MMPs are zinc-dependent enzymes involved in ECM remodelling, which play a central role in tissue homeostasis. There are 23 MMPs in humans[
105] and at least ten of them are expressed in the kidney (MMP-1, -2, -3, -9, -13, -14, -24, -25, -27 and -28)[
106]. MMP-12 was thought not to be expressed in the kidney even though some experimental results in an animal model suggest the opposite[
107]. MMPs were hypothesized to be anti-fibrotic due to their function as ECM degradation enzymes. Increasing evidence suggests that MMPs have a more complex role in renal fibrosis[
4,
108,
109]. For example, MMP-9-mediated degradation of collagens creates collagen fragments, which possess chemotactic properties for neutrophils and are able to stimulate MMP-9 production. Apart from their action on ECM components, MMPs are also known to modulate growth factors and their receptors (TGF-β, FGF-R1), adhesion molecules (integrins and cadherins)[
109], cytokines and chemokines. Consequently, MMPs are involved in several processes aside from ECM remodelling, such as destruction of the basement membrane, angiogenesis, cell migration and cell apoptosis, some being pro- and some anti-fibrotic depending on the context[
4,
109,
110]. MMPs are inhibited permanently by degradation or temporarily by tissue inhibitors of metalloproteinases (TIMPs). A balance between MMP and TIMP activity is essential for ECM homeostasis[
109]. Among the four TIMPs that have been identified in vertebrates, TIMP-1, -2 and -3 are expressed in the kidney[
106]. Increased mRNA and protein levels of TIMP-1 were reported in several human and rodent models of different renal diseases, suggesting that TIMP-1 might be involved in the early events during the progression of renal diseases[
5,
73,
109]. TIMP-2 has also been shown to be elevated in various rat models of renal disease[
73]. The exact localization and temporal expression of MMPs in the human kidney is still not completely understood[
108]. Most of the data on MMP expression derive from animal models of kidney diseases (Additional file
1: Table S1).
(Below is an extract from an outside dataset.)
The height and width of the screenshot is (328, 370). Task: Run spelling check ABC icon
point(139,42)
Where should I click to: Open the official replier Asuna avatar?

MMP-2 and MMP-9 are known to be involved in the proteolysis of collagen type IV, which accumulates in the basement membranes, for example in early stages of DN. MMP-2 and MMP-9 expression and activity were up-regulated in different animal models of renal fibrosis[
69,
91,
109,
111,
112], but were decreased in cases of DN in both humans and rats[
69,
113]. Changes in MMP-2 and MMP-9 activity might therefore influence the ECM composition causing renal damage at early stages of DN[
106]. However, another study showed that urinary levels of MMP-9, together with collagen type IV, were elevated in type 2 DN patients with macroalbuminuria[
114]. MMP-3 expression and activity during DN was decreased in both humans and rats[
69]. MMP-7 is not expressed in healthy human kidneys but was found in epithelial cells and atrophic tubules in patients with ADPKD and in a mouse model of acute renal tubule injury and chronic progressive renal fibrosis[
115]. Some of the contrasting results, particularly in regards to MMP-2 and MMP-9, can be explained by the impossibility to distinguish between the active and the inactive form of the protease with the commercially available assays. In many cases the findings are based on up- or down-regulated expression of MMP genes, which do not necessarily translate into an increased presence of active proteases. This is the main limitation in the use of MMPs and TIMPs as markers of renal fibrosis. Given the functional complexity of the MMPs, it is likely that they themselves might not be suitable biomarkers of renal fibrosis.